Yellen sparks tech selloff

Market participants just got a small preview of what could happen when interest rates finally start rising. A wave of selling gripped equity markets yesterday, with the tech sector caught in the eye of the storm after Treasury Secretary and former Fed boss Janet Yellen said that rates might have to rise to prevent the economy from overheating.

Her comments merely reflected reality. With the overload of federal spending that’s in the pipeline, it is natural for inflation to pick up and for rates to ultimately rise to combat that. But coming from the previous Fed Chair, her remarks have more gravity in the eyes of investors, especially during a period when the Fed itself insists that rates are going to stay low for years.

The Nasdaq and high-growth tech stocks with scary valuations got hit the hardest, highlighting just how addicted these plays are to monetary stimulus. That said, a significant rebound soon followed as investors realized this was just a slip of the tongue and that the current Fed leadership has no intention of turning the ship towards higher rates anytime soon. Indeed, she later walked back her comments, saying that she was not recommending a Fed rate increase.

Provided records:
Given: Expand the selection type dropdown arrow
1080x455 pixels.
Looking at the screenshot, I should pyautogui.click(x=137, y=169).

---

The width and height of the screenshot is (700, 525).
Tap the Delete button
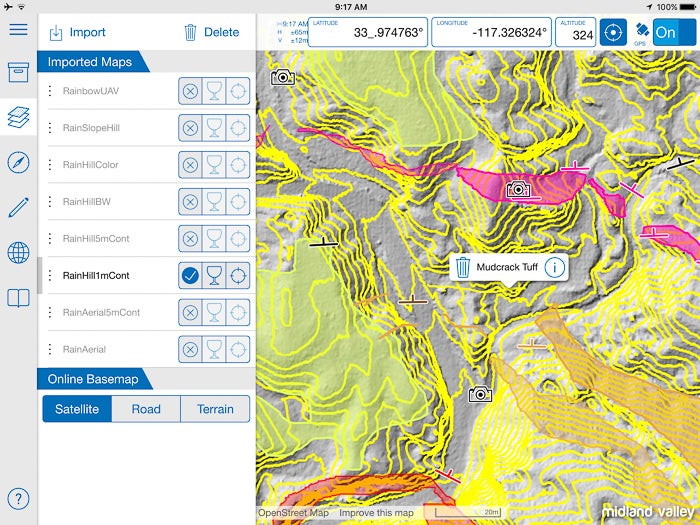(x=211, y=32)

What to work on:
a. Answer these questions about the market commentary on Yellen's remarks:
(i) Which sector was caught in the eye of the storm during the selling?
(ii) What does the commentary say is in the pipeline that makes it natural for inflation to pick up?
(iii) When she walked back her comments, what did Yellen say she was not recommending?
b. Can you continue the market commentary on Yellen's remarks, picking up right after its last sentence?

Results by task:
a.
(i) The tech sector.
(ii) An overload of federal spending.
(iii) A Fed rate increase.

b.
While stock markets are probably safe for now, it increasingly seems like the Jackson Hole summit at the end of August could be the real turning point, as that event has been used several times in the past to signal seismic shifts in monetary policy. ‘Sell in August and avoid the bust?’

Dollar barely notices equity shock waves

With stock markets under pressure and investors being reminded of higher US rates on the horizon, the dollar would be expected to trade like a rocket ship, but the reserve currency only received a minor boost from this episode.

Euro/dollar is now testing the psychological $1.20 region, which has been a line in the sand for technical direction lately. If the pair manages to pierce and close below that crucial barrier, downside momentum could accelerate.

As for what may trigger such a break, keep a close eye on the ISM non-manufacturing survey and the ADP jobs report for April later today. If the ISM survey reflects the boost from the latest stimulus checks on demand and the ADP report paints a rosy picture for Friday’s official payrolls release, both the dollar and equities could shine.

Sterling climbs, gold down but not out

Elsewhere, the British pound continues to excite, outperforming even the perkier dollar this week. The nation’s vaccination program has been a tremendous success and market participants seem to assign a solid probability for the Bank of England to scale down its QE program tomorrow.

In addition, UK authorities announced that a third vaccination shot will be offered to people over 50 in the autumn, to contain virus-resistant variants. This diminishes one of the central downside risks, and although the pound still has to grapple with this week’s BoE meeting and local elections, the medium-term outlook seems increasingly brighter.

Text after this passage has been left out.